Todos enganados
Uma semana após a apresentação da proposta de revisão constitucional, a hipótese de o MPLA e o seu presidente terem ludibriado os angolanos desapareceu do debate público. Mas vamos por partes, já que o rigor da análise assim o exige.
Ao longo deste período já transcorrido do seu mandato, o Presidente da República foi questionado várias vezes sobre o tema da revisão constitucional. João Lourenço nunca chegou a admitir a hipótese por iniciativa própria, mas, em determinada circunstância, chegou a desafiar, de forma implícita, que assim o desejasse. E fê-lo como se não soubesse que, nas circunstâncias políticas actuais, apenas a ele ou ao seu partido cabia a iniciativa por determinação constitucional. Inebriado pela tradição da razão incontroversa do líder, o MPLA alinhou-se a João Lourenço. Pelo seu porta-voz, o partido maioritário descartou, há menos de um ano, qualquer agenda de revisão constitucional. E Albino Carlos até foi particularmente enfático, ao responder ao VALOR que o seu partido estava “focado” no que era prioritário: a implementação de “um conjunto de medidas para apoiar as empresas, as famílias e o sector informal da economia, visando mitigar o impacto económico-financeiro da pandemia”.

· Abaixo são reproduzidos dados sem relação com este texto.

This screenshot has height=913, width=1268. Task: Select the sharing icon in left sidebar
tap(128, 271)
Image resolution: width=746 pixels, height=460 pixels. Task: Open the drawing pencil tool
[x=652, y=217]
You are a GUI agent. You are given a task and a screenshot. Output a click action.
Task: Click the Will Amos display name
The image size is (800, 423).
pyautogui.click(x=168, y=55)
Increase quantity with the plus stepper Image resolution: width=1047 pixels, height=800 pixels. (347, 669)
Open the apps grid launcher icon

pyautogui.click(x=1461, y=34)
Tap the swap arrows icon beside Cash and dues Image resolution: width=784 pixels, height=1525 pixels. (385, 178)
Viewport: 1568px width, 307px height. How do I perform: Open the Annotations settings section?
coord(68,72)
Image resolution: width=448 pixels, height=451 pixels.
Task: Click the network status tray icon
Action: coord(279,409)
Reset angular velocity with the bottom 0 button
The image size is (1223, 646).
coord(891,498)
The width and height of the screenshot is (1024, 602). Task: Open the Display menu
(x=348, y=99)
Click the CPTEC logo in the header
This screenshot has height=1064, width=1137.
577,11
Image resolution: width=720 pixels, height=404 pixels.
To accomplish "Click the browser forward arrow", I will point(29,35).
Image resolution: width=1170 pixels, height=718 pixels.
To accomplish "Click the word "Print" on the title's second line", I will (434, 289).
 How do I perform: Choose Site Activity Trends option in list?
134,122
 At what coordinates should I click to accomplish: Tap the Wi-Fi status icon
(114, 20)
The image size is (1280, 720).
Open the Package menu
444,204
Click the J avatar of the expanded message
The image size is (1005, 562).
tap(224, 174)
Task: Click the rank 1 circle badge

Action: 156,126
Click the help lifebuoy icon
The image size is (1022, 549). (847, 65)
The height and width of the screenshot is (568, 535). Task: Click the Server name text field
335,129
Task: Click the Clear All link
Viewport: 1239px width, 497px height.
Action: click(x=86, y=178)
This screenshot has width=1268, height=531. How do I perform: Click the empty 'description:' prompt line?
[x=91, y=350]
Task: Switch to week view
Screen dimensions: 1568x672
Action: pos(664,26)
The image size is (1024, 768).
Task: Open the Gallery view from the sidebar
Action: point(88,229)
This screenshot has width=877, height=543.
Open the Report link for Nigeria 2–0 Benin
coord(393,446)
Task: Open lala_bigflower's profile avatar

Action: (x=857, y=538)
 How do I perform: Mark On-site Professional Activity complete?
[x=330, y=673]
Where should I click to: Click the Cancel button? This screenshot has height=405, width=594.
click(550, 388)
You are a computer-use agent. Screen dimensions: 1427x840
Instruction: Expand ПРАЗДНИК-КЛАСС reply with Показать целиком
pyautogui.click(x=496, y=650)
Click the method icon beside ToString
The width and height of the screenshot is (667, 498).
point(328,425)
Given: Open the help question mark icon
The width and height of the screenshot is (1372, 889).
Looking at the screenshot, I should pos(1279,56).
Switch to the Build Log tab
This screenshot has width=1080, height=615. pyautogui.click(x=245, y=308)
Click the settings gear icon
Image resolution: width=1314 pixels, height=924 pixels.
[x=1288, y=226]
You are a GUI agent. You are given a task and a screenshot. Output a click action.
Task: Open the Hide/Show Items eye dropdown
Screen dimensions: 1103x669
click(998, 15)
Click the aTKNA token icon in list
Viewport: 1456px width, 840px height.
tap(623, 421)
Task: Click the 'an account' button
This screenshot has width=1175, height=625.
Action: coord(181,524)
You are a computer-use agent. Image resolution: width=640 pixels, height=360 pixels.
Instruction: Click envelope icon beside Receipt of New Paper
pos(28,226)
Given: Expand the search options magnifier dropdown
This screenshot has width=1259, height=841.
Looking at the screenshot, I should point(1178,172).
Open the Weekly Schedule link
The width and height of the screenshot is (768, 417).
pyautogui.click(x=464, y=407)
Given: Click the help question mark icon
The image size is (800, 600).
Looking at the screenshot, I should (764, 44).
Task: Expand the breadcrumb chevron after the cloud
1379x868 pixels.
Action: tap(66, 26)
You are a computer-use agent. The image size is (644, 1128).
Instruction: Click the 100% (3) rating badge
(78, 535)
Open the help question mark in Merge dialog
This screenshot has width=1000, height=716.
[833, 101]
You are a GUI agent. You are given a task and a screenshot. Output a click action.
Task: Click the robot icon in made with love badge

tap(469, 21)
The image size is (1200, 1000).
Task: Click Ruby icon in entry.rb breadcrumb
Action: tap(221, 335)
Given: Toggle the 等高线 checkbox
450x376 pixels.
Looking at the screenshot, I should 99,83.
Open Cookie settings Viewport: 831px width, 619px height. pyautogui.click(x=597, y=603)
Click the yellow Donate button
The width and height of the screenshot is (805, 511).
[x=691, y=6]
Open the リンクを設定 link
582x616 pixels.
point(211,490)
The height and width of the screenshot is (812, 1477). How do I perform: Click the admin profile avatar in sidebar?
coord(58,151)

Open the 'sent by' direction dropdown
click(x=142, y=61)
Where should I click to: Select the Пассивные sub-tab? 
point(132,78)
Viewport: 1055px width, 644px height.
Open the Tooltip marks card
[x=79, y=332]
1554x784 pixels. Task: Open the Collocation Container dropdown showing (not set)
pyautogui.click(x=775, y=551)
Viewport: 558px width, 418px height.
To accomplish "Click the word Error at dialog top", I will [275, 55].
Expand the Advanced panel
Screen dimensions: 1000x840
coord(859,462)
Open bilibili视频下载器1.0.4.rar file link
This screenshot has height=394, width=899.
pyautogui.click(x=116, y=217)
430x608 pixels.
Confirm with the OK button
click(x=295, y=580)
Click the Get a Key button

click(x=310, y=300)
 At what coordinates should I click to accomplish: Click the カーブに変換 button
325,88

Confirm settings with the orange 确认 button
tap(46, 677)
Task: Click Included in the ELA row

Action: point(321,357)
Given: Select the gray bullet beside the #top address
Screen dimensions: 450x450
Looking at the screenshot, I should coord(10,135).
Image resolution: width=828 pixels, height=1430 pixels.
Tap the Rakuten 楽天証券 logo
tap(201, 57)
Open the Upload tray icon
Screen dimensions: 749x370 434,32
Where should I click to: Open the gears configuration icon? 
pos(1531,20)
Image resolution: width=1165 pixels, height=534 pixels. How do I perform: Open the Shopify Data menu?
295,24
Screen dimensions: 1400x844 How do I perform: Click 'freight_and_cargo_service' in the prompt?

O que se ficou a saber na terça-feira, 2 de Março, é que o MPLA ou o seu presidente, afinal, tinham mesmo a revisão constitucional entre os “focos”. E as palavras de João Lourenço não deixam dúvidas, ao sublinharem que a sua proposta decorre da experiência da aplicação da Constituição. Mas também de uma “profunda reflexão e de um estudo aturado”, no quadro dos trabalhos da Comissão da Reforma do Estado. Uma “profunda” reflexão” e um “estudo aturado”, tratando-se da Constituição, não podem ter ocorrido do dia para a noite. A hipótese do embuste geral aos angolanos é, por isso, mais do que provável.
A forma repentina como a proposta foi colocada no Parlamento e no debate público também é consistente com a atitude de quem pretende impor uma vontade, imune às influências das aspirações colectivas. Em situação normal, João Lourenço teria convocado o Conselho da República para auscultá-lo sobre os aspectos e os timings da revisão, antes de apresentar publicamente a proposta. Por uma questão de bom senso, de busca de consensos e até de correcção política. Não o fez, provavelmente, pelo agravamento da crispação política, sobretudo com a Unita, mas também para evitar o incómodo de ter de ignorar as sugestões que recebesse dos seus conselheiros. Afinal, aqui reside também a controvérsia central da revisão proposta na última semana. Estando todos de acordo que as alterações na Constituição eram exigidas pela sociedade e pela Oposição, também é verdade que essas alterações apontavam como prioridade máxima um aspecto que João Lourenço decidiu ignorar olimpicamente: a forma de eleição do Presidente da República. Sugerir, por isso, que as exigências da sociedade ficaram respondidas por João Lourenço só por uma das duas: ou por manipulação política ou por ignorância insanável.